Ses clients sont les mêmes depuis des dizaines d’années, certains sont devenus ses amis. Baignant dans le monde des plantes médicinales depuis l’âge de 14 ans, elle continue ses activités professionnelles malgré son âge avancé. Son travail lui permet non seulement de proposer des recettes et ingrédients médicinaux aux personnes dans le besoin, mais aussi de revoir ses amis et passer du temps avec eux. 
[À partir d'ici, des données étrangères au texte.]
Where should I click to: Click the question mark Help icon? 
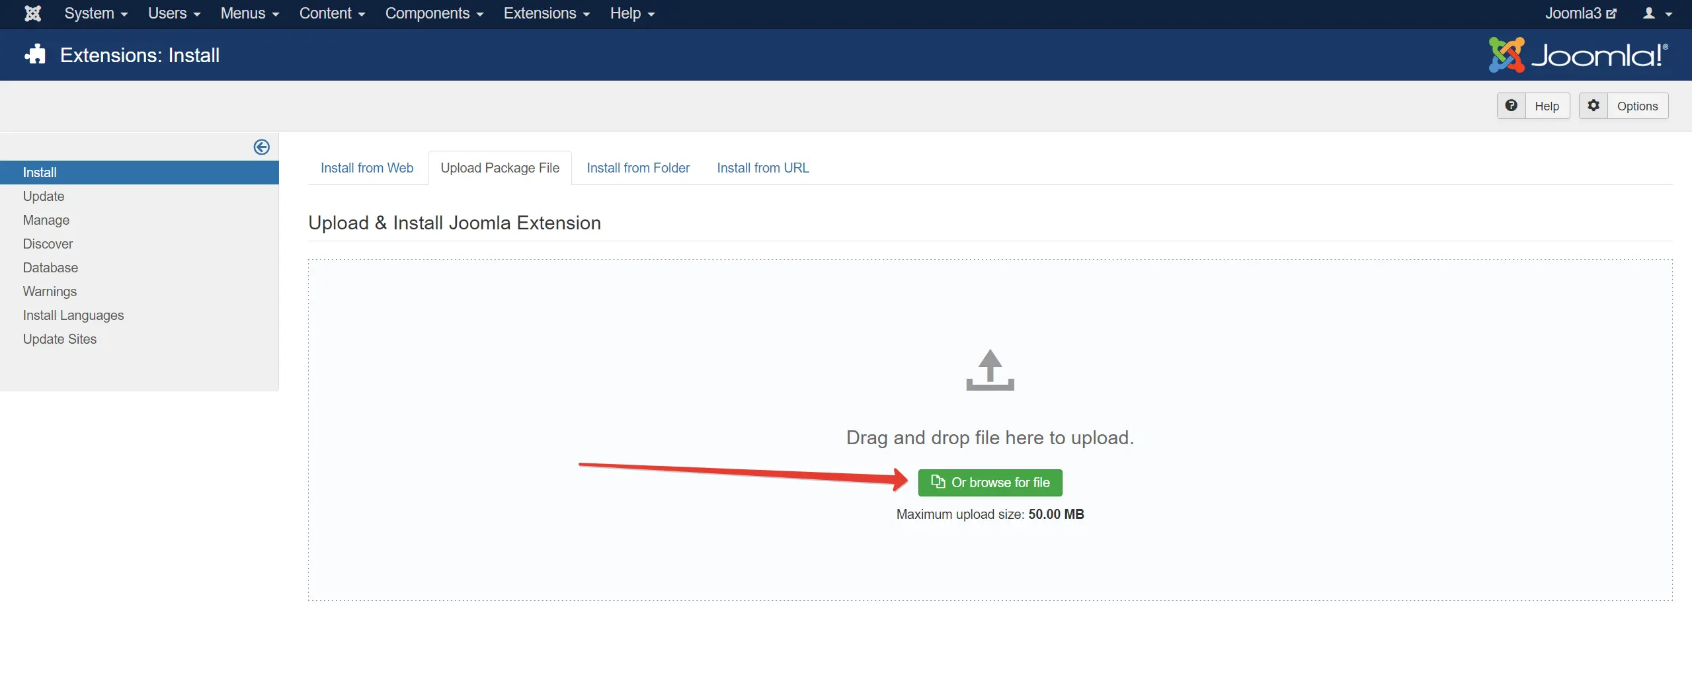[1511, 106]
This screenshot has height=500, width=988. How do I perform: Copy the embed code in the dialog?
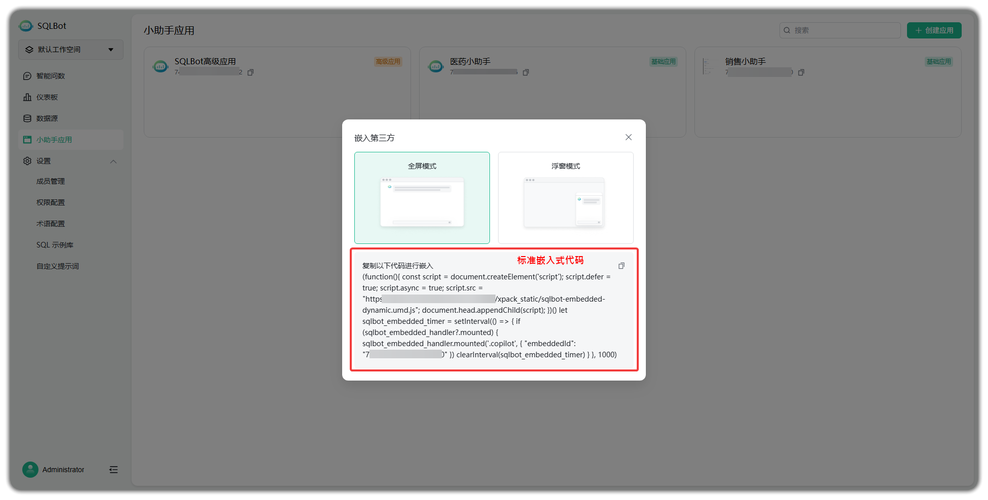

Cette dame passionnée est grand-mère d’un petit qui, pour l’instant, suit une formation de médecine orientale. Son plus grand souhait, c’est qu’il reprenne le métier traditionnel de la famille. Hoàng Van Thuoc, quant à lui, transmet le métier à sa belle-fille.

À l’heure actuelle, on peut encore trouver de petits étalages de plantes médicinales au village de Dai Yên entre 14h00 et 17h00. Plus qu’un gagne-pain, le métier d’apothicaire est un trait culturel à préserver dans ce village qui se trouve au cœur de la capitale.